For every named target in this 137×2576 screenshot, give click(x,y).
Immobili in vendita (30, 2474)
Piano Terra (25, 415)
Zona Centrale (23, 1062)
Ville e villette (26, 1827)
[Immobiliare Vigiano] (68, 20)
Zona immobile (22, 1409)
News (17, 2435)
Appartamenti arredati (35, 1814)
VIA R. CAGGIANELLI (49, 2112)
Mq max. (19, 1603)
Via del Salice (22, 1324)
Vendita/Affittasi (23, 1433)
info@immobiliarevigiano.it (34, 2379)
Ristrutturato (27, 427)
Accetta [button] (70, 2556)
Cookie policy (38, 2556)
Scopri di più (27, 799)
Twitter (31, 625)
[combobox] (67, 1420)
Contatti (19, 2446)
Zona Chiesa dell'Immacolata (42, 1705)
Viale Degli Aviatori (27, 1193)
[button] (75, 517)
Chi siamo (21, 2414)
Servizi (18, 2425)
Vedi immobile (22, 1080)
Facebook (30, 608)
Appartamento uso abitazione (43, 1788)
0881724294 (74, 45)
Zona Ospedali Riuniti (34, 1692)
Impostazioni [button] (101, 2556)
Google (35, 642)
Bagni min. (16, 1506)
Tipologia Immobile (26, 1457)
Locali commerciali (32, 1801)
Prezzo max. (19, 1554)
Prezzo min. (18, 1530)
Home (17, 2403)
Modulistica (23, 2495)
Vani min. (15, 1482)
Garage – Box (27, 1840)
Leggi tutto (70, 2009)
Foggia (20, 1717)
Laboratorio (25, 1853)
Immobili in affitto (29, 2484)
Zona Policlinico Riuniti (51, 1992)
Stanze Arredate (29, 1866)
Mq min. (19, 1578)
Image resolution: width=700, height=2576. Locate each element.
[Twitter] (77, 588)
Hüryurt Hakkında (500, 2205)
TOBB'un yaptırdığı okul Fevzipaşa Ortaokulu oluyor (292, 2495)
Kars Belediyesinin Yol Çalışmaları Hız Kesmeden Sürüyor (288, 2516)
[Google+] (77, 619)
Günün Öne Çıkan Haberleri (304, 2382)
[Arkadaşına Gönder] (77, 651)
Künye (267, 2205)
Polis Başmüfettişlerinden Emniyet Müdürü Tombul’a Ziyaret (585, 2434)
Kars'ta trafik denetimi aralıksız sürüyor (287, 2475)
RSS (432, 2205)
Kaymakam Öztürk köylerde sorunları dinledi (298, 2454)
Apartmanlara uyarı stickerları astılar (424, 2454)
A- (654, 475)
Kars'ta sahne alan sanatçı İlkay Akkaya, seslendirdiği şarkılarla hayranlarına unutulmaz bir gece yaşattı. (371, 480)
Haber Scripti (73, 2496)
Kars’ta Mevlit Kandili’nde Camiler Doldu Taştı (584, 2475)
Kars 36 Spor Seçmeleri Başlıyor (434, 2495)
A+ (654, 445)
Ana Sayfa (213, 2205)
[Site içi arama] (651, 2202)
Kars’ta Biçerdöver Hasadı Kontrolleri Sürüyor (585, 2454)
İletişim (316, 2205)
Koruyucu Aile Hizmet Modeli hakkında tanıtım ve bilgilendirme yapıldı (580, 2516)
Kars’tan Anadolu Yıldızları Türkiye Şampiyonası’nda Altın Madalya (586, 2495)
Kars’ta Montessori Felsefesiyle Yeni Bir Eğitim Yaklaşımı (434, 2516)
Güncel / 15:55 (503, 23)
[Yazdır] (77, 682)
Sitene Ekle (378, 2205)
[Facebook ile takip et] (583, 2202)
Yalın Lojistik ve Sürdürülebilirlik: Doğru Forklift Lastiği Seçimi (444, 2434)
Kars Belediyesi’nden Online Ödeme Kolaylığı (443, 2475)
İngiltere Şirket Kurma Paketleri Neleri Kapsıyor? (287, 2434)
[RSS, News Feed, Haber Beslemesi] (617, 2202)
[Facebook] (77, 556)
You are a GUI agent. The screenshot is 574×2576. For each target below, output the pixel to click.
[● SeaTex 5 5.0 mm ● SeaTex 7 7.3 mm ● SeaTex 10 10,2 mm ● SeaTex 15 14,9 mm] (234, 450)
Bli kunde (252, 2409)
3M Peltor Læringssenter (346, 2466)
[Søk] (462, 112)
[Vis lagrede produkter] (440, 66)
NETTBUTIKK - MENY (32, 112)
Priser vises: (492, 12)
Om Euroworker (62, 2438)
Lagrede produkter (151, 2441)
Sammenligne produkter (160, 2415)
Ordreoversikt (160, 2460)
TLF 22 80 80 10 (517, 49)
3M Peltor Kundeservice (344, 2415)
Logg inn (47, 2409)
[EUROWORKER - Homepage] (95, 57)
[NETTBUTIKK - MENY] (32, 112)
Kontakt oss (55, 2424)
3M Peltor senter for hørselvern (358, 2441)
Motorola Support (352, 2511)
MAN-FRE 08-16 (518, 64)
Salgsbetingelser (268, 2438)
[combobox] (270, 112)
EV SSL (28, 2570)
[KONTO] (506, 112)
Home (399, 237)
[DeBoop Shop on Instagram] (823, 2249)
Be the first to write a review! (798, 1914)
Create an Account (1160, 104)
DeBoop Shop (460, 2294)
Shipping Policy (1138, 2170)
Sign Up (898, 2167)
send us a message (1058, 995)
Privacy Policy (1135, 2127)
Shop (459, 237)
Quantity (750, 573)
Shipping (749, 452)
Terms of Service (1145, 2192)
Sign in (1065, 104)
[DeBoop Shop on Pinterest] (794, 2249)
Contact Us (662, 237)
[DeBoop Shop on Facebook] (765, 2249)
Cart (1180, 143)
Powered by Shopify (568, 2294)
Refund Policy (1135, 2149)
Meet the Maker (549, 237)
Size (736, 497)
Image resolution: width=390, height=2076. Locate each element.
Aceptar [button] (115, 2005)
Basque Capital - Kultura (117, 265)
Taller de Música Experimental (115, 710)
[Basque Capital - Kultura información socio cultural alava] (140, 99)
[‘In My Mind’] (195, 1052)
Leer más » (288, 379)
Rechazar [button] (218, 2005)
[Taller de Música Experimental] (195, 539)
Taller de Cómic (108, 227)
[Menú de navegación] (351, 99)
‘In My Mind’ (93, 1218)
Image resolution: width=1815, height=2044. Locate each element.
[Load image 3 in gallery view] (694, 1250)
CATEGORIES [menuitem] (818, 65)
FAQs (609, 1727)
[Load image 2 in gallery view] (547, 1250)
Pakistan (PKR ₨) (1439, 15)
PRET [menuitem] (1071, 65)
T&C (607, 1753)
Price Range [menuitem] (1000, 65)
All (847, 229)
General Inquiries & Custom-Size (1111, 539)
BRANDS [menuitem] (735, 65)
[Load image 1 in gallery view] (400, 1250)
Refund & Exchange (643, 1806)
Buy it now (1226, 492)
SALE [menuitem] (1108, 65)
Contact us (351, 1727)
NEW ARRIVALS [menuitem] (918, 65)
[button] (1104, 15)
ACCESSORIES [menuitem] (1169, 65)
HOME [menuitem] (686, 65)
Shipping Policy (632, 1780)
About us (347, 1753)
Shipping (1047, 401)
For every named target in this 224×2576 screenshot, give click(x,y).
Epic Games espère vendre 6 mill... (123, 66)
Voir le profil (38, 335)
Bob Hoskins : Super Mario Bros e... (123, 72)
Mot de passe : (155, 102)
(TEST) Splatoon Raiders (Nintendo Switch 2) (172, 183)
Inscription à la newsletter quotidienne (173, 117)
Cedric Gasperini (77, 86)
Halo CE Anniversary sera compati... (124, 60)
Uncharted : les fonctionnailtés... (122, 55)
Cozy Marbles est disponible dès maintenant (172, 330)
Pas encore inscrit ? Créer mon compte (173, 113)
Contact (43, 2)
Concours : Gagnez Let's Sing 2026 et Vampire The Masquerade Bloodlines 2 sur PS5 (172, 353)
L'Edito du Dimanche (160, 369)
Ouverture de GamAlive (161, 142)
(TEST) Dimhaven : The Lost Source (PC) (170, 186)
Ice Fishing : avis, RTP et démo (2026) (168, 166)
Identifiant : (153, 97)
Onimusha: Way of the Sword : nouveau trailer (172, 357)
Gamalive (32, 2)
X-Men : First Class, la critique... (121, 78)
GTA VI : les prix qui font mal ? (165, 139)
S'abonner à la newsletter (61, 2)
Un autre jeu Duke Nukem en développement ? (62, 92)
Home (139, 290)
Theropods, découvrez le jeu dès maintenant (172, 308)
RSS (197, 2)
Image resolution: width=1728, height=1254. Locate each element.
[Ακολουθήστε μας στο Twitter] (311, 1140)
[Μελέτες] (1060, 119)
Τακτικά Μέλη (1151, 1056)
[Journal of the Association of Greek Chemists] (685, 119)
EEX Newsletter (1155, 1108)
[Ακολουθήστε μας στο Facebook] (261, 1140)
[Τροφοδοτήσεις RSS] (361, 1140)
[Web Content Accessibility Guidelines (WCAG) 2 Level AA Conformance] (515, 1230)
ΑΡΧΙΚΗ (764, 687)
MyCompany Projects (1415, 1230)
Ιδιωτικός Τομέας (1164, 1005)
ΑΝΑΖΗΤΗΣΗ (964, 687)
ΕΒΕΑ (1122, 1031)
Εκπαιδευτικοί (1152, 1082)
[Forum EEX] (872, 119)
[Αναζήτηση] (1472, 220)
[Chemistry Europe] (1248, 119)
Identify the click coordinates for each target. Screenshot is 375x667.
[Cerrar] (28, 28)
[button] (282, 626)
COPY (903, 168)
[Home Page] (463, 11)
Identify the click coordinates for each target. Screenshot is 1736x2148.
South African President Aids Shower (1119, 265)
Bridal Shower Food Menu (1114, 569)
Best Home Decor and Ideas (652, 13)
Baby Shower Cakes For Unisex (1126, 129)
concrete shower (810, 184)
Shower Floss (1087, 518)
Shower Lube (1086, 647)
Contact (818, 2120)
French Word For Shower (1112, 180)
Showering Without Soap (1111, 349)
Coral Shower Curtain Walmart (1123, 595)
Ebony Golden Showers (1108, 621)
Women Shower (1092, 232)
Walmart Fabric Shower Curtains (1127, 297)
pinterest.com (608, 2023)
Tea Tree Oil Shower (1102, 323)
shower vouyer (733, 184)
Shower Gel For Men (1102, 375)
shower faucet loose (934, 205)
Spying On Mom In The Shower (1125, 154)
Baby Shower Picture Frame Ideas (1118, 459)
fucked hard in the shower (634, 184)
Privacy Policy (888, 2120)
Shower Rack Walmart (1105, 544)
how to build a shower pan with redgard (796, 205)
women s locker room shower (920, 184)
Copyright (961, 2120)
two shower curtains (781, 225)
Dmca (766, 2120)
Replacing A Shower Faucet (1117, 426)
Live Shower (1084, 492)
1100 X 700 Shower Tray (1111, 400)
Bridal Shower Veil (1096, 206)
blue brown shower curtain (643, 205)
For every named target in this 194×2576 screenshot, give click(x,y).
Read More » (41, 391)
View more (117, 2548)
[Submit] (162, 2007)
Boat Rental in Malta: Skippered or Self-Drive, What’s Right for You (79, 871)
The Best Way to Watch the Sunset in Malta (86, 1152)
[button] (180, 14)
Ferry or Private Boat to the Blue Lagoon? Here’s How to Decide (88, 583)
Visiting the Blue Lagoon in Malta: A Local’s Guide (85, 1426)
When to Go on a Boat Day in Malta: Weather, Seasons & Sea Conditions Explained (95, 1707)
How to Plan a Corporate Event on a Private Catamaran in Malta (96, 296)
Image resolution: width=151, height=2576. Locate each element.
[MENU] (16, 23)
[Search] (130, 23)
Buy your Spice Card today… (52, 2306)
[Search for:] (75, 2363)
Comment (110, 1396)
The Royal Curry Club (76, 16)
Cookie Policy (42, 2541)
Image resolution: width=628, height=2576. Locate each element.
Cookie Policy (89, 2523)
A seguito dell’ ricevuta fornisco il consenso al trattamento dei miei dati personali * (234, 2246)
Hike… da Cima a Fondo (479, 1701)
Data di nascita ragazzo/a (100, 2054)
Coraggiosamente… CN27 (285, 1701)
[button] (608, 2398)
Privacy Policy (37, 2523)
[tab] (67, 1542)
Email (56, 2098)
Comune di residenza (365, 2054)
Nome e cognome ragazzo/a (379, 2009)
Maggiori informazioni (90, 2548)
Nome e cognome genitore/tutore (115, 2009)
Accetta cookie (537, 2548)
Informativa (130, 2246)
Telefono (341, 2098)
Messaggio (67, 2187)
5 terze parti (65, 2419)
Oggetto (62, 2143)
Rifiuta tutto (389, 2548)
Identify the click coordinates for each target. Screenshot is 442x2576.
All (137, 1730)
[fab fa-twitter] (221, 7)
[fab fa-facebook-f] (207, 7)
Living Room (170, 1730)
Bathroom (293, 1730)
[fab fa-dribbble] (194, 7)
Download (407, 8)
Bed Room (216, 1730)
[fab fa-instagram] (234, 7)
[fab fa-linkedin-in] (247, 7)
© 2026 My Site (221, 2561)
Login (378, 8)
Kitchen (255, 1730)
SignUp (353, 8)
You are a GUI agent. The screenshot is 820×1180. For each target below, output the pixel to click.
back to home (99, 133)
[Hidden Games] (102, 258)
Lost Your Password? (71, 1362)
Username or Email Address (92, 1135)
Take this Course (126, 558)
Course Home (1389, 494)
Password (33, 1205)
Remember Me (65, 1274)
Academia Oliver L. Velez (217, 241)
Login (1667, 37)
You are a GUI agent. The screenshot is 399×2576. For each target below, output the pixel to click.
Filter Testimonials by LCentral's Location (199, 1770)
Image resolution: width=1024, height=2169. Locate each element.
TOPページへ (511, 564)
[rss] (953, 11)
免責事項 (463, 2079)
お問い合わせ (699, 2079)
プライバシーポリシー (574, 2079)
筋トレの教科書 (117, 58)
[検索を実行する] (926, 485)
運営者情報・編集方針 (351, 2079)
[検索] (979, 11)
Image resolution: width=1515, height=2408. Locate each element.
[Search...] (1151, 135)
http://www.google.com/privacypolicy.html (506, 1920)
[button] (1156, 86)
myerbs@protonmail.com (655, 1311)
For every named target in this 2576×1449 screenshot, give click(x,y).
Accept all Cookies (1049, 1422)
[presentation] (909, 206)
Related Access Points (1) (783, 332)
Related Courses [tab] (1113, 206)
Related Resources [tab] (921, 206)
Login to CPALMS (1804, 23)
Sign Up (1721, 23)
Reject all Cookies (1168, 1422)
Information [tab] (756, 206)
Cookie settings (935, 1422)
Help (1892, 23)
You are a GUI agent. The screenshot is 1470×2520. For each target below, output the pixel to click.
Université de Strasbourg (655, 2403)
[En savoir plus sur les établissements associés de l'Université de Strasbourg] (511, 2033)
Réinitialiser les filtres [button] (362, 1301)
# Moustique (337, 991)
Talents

--- Exercise directions ---
Check every line of the entries above, and copy those that carry the string "Identify".

--- Answer to this task ---
Identify the click coordinates for each target. Screenshot is 375x667.
Identify the click coordinates for each target. Screenshot is 1736x2148.
Identify the click coordinates for each target. Screenshot is 442x2576.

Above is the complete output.